INSTRUCTION —
Write out the lines starting with the first one and going on through the line with "pos(564,45)", both included.

━━━ EXCERPTED DATA ━━━

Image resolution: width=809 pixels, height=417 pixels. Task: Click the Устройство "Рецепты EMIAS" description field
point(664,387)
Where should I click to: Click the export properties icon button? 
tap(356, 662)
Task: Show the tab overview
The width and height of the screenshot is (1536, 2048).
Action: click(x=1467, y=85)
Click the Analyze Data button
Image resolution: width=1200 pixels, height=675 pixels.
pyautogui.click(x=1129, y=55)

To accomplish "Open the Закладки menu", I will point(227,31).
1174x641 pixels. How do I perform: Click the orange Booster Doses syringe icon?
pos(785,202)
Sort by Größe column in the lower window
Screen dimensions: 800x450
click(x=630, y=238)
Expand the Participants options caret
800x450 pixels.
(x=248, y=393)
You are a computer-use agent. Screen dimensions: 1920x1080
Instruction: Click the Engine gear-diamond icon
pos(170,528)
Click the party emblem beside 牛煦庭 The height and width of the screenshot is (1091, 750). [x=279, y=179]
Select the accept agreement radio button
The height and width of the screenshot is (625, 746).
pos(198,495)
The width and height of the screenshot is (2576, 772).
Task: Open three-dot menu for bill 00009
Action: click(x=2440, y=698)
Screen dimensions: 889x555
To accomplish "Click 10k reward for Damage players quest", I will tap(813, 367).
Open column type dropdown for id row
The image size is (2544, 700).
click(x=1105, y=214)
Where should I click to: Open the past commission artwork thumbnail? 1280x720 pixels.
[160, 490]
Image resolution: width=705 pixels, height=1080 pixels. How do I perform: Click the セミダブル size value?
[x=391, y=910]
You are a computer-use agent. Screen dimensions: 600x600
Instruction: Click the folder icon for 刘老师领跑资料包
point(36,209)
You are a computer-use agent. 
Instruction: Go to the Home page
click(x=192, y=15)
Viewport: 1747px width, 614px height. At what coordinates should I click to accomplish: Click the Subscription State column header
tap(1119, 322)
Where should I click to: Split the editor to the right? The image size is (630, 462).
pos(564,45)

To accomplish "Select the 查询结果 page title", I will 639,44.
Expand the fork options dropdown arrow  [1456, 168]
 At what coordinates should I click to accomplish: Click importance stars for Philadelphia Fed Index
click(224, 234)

━━━

SOLUTION FOR THIS EXERCISE —
Image resolution: width=809 pixels, height=417 pixels. Task: Click the Устройство "Рецепты EMIAS" description field
point(664,387)
Where should I click to: Click the export properties icon button? 
tap(356, 662)
Task: Show the tab overview
The width and height of the screenshot is (1536, 2048).
Action: click(x=1467, y=85)
Click the Analyze Data button
Image resolution: width=1200 pixels, height=675 pixels.
pyautogui.click(x=1129, y=55)

To accomplish "Open the Закладки menu", I will point(227,31).
1174x641 pixels. How do I perform: Click the orange Booster Doses syringe icon?
pos(785,202)
Sort by Größe column in the lower window
Screen dimensions: 800x450
click(x=630, y=238)
Expand the Participants options caret
800x450 pixels.
(x=248, y=393)
You are a computer-use agent. Screen dimensions: 1920x1080
Instruction: Click the Engine gear-diamond icon
pos(170,528)
Click the party emblem beside 牛煦庭 The height and width of the screenshot is (1091, 750). [x=279, y=179]
Select the accept agreement radio button
The height and width of the screenshot is (625, 746).
pos(198,495)
The width and height of the screenshot is (2576, 772).
Task: Open three-dot menu for bill 00009
Action: click(x=2440, y=698)
Screen dimensions: 889x555
To accomplish "Click 10k reward for Damage players quest", I will tap(813, 367).
Open column type dropdown for id row
The image size is (2544, 700).
click(x=1105, y=214)
Where should I click to: Open the past commission artwork thumbnail? 1280x720 pixels.
[160, 490]
Image resolution: width=705 pixels, height=1080 pixels. How do I perform: Click the セミダブル size value?
[x=391, y=910]
You are a computer-use agent. Screen dimensions: 600x600
Instruction: Click the folder icon for 刘老师领跑资料包
point(36,209)
You are a computer-use agent. 
Instruction: Go to the Home page
click(x=192, y=15)
Viewport: 1747px width, 614px height. At what coordinates should I click to accomplish: Click the Subscription State column header
tap(1119, 322)
Where should I click to: Split the editor to the right? The image size is (630, 462).
pos(564,45)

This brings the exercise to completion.